→ TEXT SEGMENT

Like so many jobs, the annual Take Our Daughters and Sons to Work Day is happening remotely this year.
The foundation behind the job shadowing day is offering a hybrid format this year with virtual options for kids to experience the event safely from their homes. Take Our Daughters and Sons to Work Day is Thursday, April 22.
Christine Bensedira, director of the VBA Finance Center at Hines VA Hospital, expects between 50 and 75 families to take part this year, adding the virtual gatherings make it accessible to more people.
“I think it’s a brand new perspective for the children,” Bensedira said. “They get to actually see how their parents are making that change and operating and being successful.”
The VBA Finance Center, which manages veterans’ financial benefits for the Department of Veterans Affairs, had participated yearly since 2013. Last year, it canceled the event.
Typically, the day is celebrated in over 187 countries and involves more than 44.5 million participants.
There will still be an option for businesses that can accommodate in-person gatherings, but the virtual option will be provided “to benefit everyone and meet everybody’s needs,” said Carolyn McKecuen, CEO and executive director of the Take Our Daughters and Sons to Work Day Foundation.
Keynote speakers for the foundation’s online event will be Gloria Steinem, who created the program in 1992, and Gitanjali Rao, Time Magazine’s first kid of the year.
The foundation will host two, 2 1/2-hour virtual career adventures at 7 a.m. and 10 a.m. created by VirtualJobShadow.com. Each session will include a keynote speaker and job shadowing videos in STEM, arts and communications, business, marketing and health science.
Many Chicago-area businesses have opted to sit out again this year, cutting the list of registered companies to a third of what it was in 2020.
Heritage-Crystal Clean, an Elgin environmental services company, canceled its plans for a second year.
“I really don’t see how a virtual event like that could be pulled off,” spokesperson Vida Luzadder said. “We actually wanted the kids here in the place. When I was a kid, I wanted to see where my parents worked.”

→ REQUIRED WORK
A) From the article on Take Our Daughters and Sons to Work Day, copy the passage between "There will still" and "and health science.", inclusive.
B) Answer these questions from the article on Take Our Daughters and Sons to Work Day:
(i) On what date is the event held this year?
(ii) Since what year had the VBA Finance Center taken part each year?
(iii) Who created the program in 1992?

→ DATASET EXCERPTS
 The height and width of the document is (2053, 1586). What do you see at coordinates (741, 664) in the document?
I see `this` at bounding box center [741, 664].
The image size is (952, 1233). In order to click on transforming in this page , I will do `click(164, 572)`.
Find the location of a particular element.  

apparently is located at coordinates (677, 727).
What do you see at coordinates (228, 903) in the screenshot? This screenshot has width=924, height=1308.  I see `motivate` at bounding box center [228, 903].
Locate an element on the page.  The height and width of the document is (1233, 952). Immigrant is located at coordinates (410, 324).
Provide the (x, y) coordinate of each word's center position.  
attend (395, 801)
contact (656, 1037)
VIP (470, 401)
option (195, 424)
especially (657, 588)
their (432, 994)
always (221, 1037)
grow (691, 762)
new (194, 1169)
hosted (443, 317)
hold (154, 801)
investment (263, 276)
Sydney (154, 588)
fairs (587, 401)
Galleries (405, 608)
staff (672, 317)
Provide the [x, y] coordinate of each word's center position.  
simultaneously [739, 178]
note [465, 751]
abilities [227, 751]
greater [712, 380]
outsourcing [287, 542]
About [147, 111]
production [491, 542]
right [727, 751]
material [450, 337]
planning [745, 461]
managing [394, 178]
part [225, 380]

→ SOLVED PROBLEMS
A)
There will still be an option for businesses that can accommodate in-person gatherings, but the virtual option will be provided “to benefit everyone and meet everybody’s needs,” said Carolyn McKecuen, CEO and executive director of the Take Our Daughters and Sons to Work Day Foundation.
Keynote speakers for the foundation’s online event will be Gloria Steinem, who created the program in 1992, and Gitanjali Rao, Time Magazine’s first kid of the year.
The foundation will host two, 2 1/2-hour virtual career adventures at 7 a.m. and 10 a.m. created by VirtualJobShadow.com. Each session will include a keynote speaker and job shadowing videos in STEM, arts and communications, business, marketing and health science.

B)
(i) Thursday, April 22
(ii) 2013
(iii) Gloria Steinem